Print the material from the line that contains "You are a computer-use agent." through the line that contains "click(x=11, y=327)", with both of those lines included, and leave the pictures out of your answer.

__________

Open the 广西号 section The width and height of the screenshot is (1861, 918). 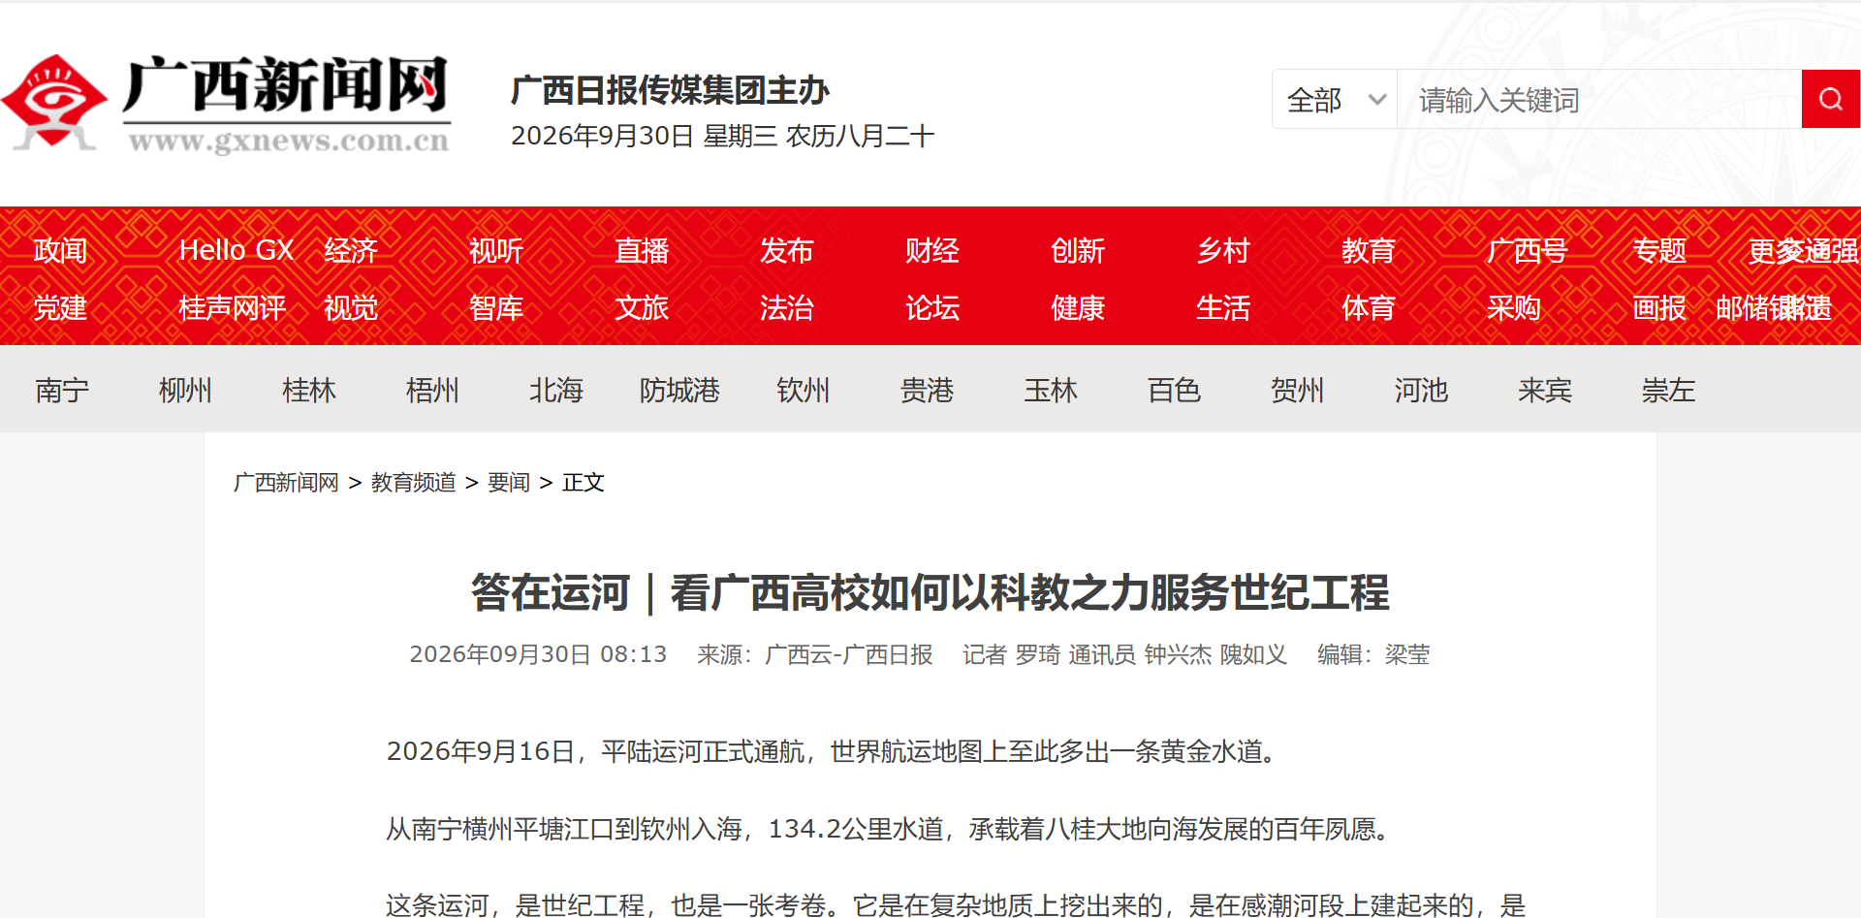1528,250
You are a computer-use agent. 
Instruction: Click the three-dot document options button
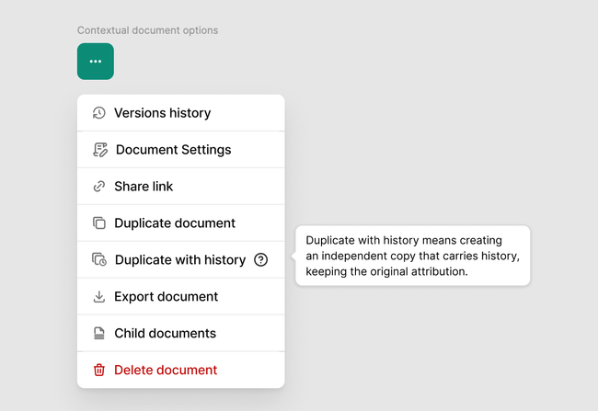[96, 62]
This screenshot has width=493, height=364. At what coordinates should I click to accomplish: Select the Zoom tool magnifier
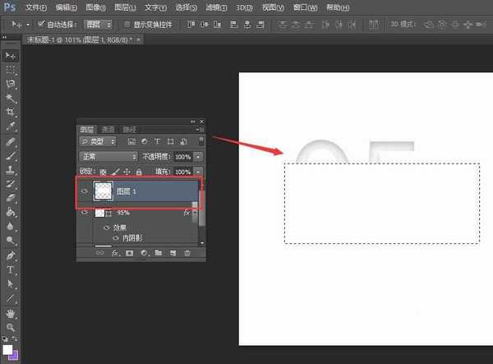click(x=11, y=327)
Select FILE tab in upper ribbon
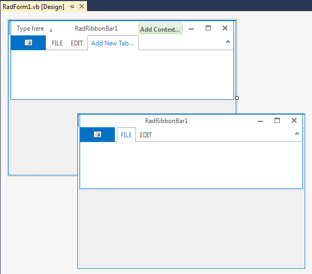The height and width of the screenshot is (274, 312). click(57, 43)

__________

### FINISHED EXERCISE
You are a computer-use agent. 
Instruction: Click the three-dot document options button
[96, 62]
This screenshot has width=493, height=364. At what coordinates should I click to accomplish: Select the Zoom tool magnifier
click(x=11, y=327)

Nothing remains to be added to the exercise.